Vorliegender Text:
········

Selbstverständlich, werden die einen sagen, ein bekanntes Phänomen: Es gibt Google-Befürworter und solche, die vor dem aufsteigenden Web-Giganten warnen und dessen umfangreiche Webdienste à priori meiden. Und mit dem kometenhaften Aufstieg von Microsoft haben sich auch deren Gegner vermehrt. So auch beim Senkrechtstarter Facebook. Ganz so schnell soll oben beschriebener Exodus demnach nicht als Zeitungsente abgeschrieben werden, auch wenn Facebook vorerst immer noch wächst. – Meine Facebook-Freunde sind wohl keineswegs repräsentativ (zuviele jenseits der Lebensmitte…), es fällt aber auf, dass bei den meisten die neusten Facebook-Einträge viele Wochen alt sind. Darauf angesprochen, wird darauf verwiesen, dass die Kinder eben immer noch im «Real Life» erzogen werden müssten, da bliebe am Abend nicht mehr viel Zeit für das Notebook oder Smartphone.

Die wenigen Jugendlichen als «Freunde» in meiner Facebook-Mitgliedschaft beglücken mich dafür im Stundentakt mit sinnigen Statusmeldungen wie «Alex isst». Obiger Artikel im Stern weist darauf hin, dass Jugendliche nicht mehr wie die ältere Generation zwischen Online und Real Life unterscheiden würde. Dies soll nicht heissen, dass die ältere Generation viel tiefsinnigere Mitteilungen an ihre Pinnwand heftet. Wenn mir ältere Kollegen berichten, dass sie demnächst mit dem Abstauben ihrer Wohnung beginnen oder ihre Katzenbilder zeigen, so hat dies bestenfalls gewissen Unterhaltungswert. Es scheint, als ob Erwachsene in Facebook durchaus ihre kindliche Seite zu entdecken scheinen und zuweilen ganz witzige Bilder und freche Sprüche publizieren. Trotzdem scheint mir die Belanglosigkeit zu überwiegen und wenn es nichts mehr zu sagen gibt, wird zumindest die ältere Generation Real Life wiederum bevorzugen.

Facebook sei keineswegs nur ein oberflächliches Medium und es würde zumeist unterschätzt, schrieb ein Kollege letzthin in einem Facebook-Kommentar. Dass Facebook die reale Welt beeinflusst, auch bei den Erwachsenen, dies wird schnell offenbar: Kürzlich beschwerte sich eine Kollegin nach der educanet-Tagung in Bern über all die schweigenden Facebook- und Twitter-Schreiber/innen in der Pause. Früher wäre man noch zu einem gemütlichen Schwatz zusammengestanden. – Ich habe zwar nur Twitter-Einträge von fünf verschiedenen Personen gefunden. Allenfalls hat die Kollegin einfach die üblichen handybewehrten Zeitgenossen beobachtet, welche bereits vor Facebook-Zeiten jede Pause bevorzugt mit ihrem Handy verbracht haben. Zumindest ärgert man sich über fehlende Sozialkontakte in Real Life und hat gleich den Schuldigen gefunden: Facebook.

········

Daten:

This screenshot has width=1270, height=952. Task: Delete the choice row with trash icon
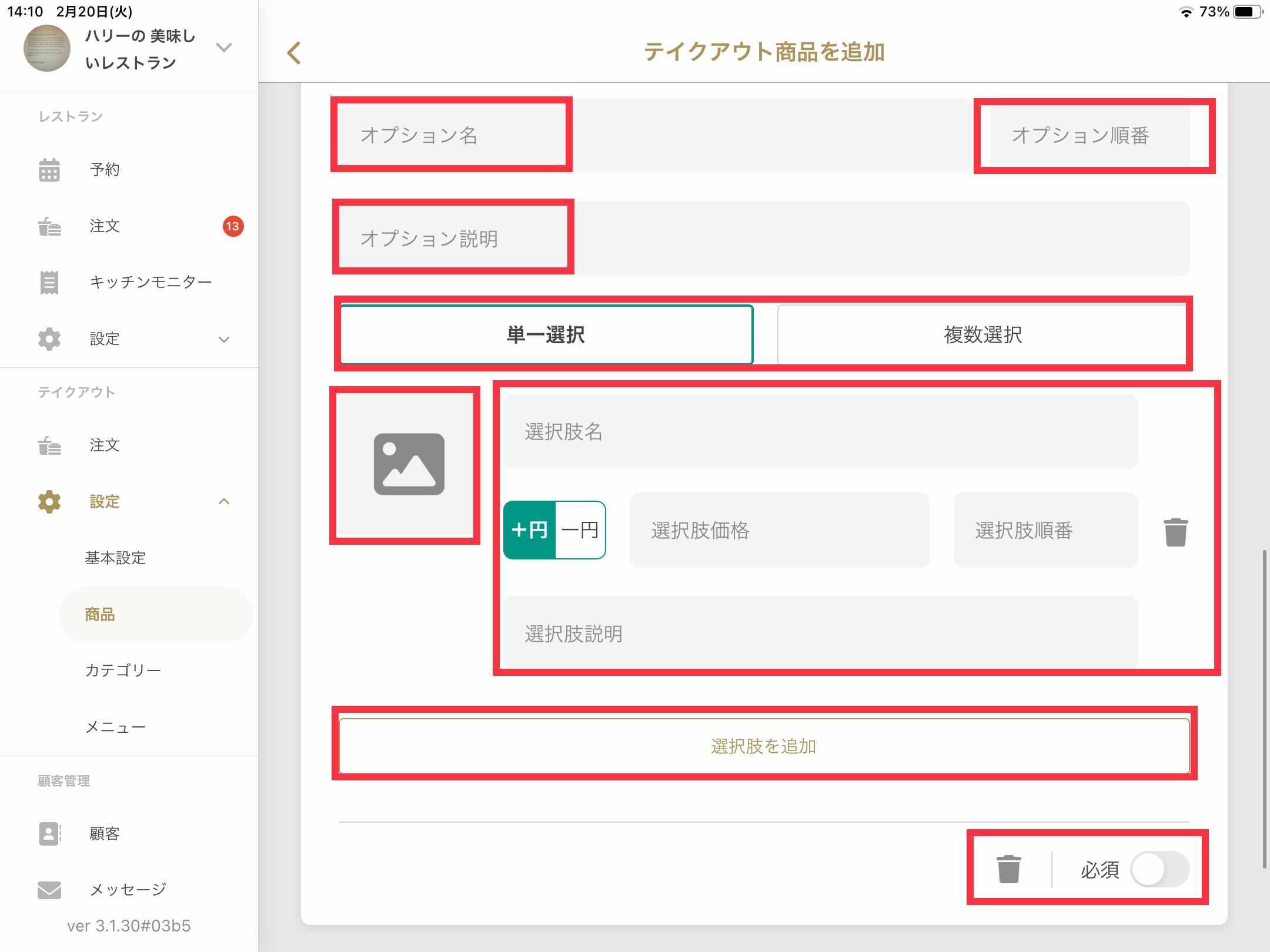tap(1175, 532)
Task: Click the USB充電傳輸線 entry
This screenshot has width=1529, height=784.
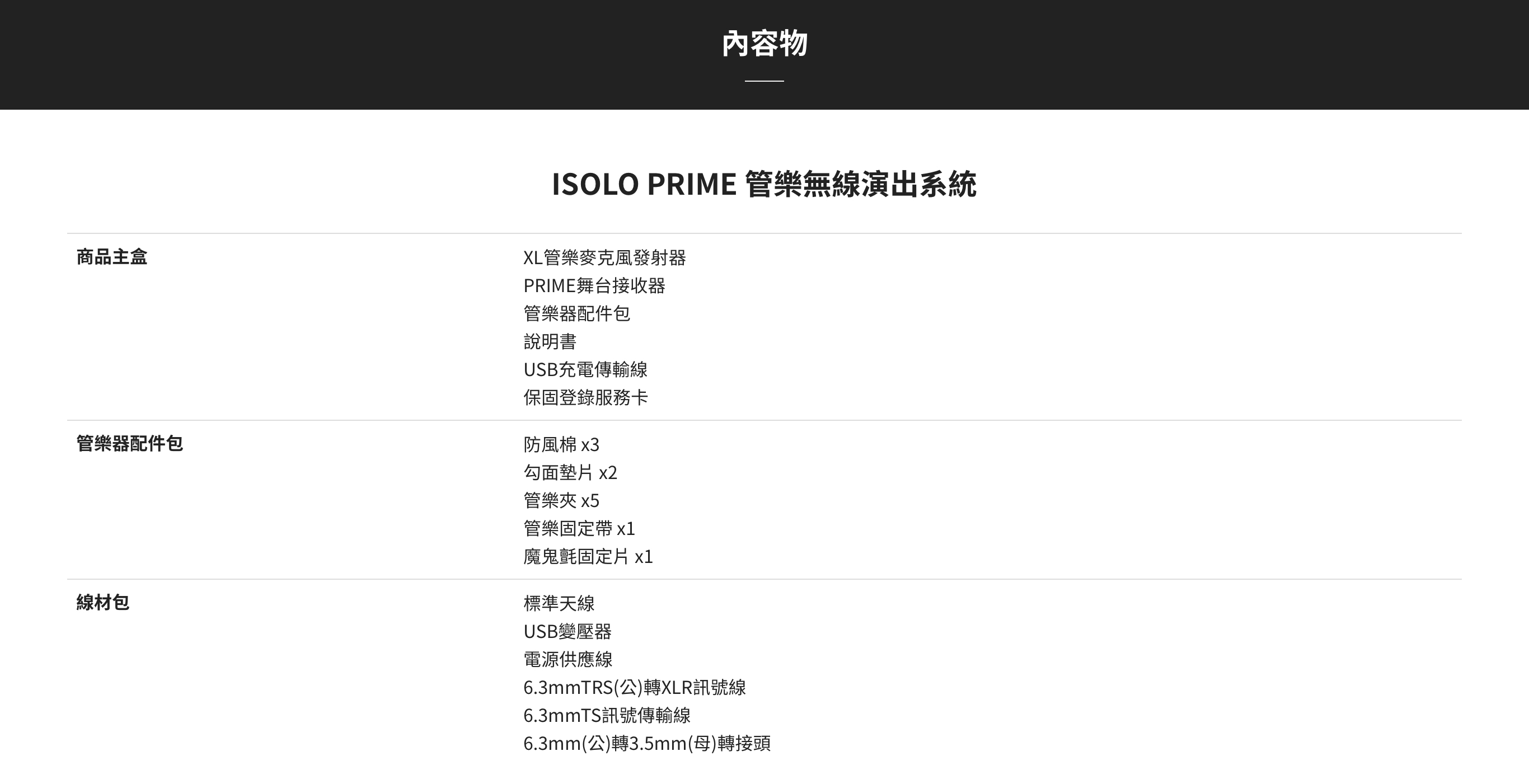Action: tap(585, 369)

········

Erforderliche Arbeiten:
(a) Worüber beschwerte sich laut dem Text über Facebook eine Kollegin nach der educanet-Tagung in Bern?
(b) Übersetze den Satz „Früher wäre man noch zu einem gemütlichen Schwatz zusammengestanden.“ aus dem Text über Facebook ins Englische.
(c) Schreibe den Text über Facebook im Anschluss an seinen letzten Satz weiter.

Antworten:
(a) Über all die schweigenden Facebook- und Twitter-Schreiber/innen in der Pause.

(b) In the past, people would have stood together for a cozy chat.

(c)
Soziale Webdienste wie Facebook, Netlog, MySpace & Co. haben eine dramatische Verschiebung der Grenze zwischen privat und öffentlich bewirkt, dies beschäftigt seit geraumer Zeit besorgte Eltern, Lehrpersonen und die Fachwelt. Davon berichtet auch das aktuelle Heft «merz – medien + erziehung» (4/2009). Entsprechende Medienbildung zu Persönlichkeitsschutz, Datensicherheit etc. ist wohl unumgänglich. So haben Kollegen Hinweise zu sicheren Facebook- und Netlog-Einstellungen auf www.medienbildung.ch/sicherheit publiziert und vielerorts werden entsprechende Medienbildungs-Initiativen gestartet, wie beispielsweise im Artikel «Mitmachen im Web 2.0. Spannungsfelder zwischen Partizipation und Datenschutz» beschrieben (merz 4/2009).

boy_and_dad_1Welches Lager wird wohl Recht erhalten: Das Heer von Facebook-Begeisterten oder die (noch) wenigen Facebook-Verächter? Man muss kein Prophet sein, um vorauszusehen, dass Facebook «irgendwann» einem neuen, «hypen» Webdienst die Krone wird abgeben müssen. Eltern und Erziehende tun wohl gut daran, die Augen nicht davor zu verschliessen, was Kinder und Jugendliche aktuell fasziniert, nicht nur punkto Medien. Und wenn die Internet Community in einigen Jahren Facebook oder Netlog vergessen hat und dafür von abacab.biz oder palapap.fun spricht, dann sollte die einmal erworbene Kompetenz im sicheren Umgang damit hoffentlich bereits angeeignet sein.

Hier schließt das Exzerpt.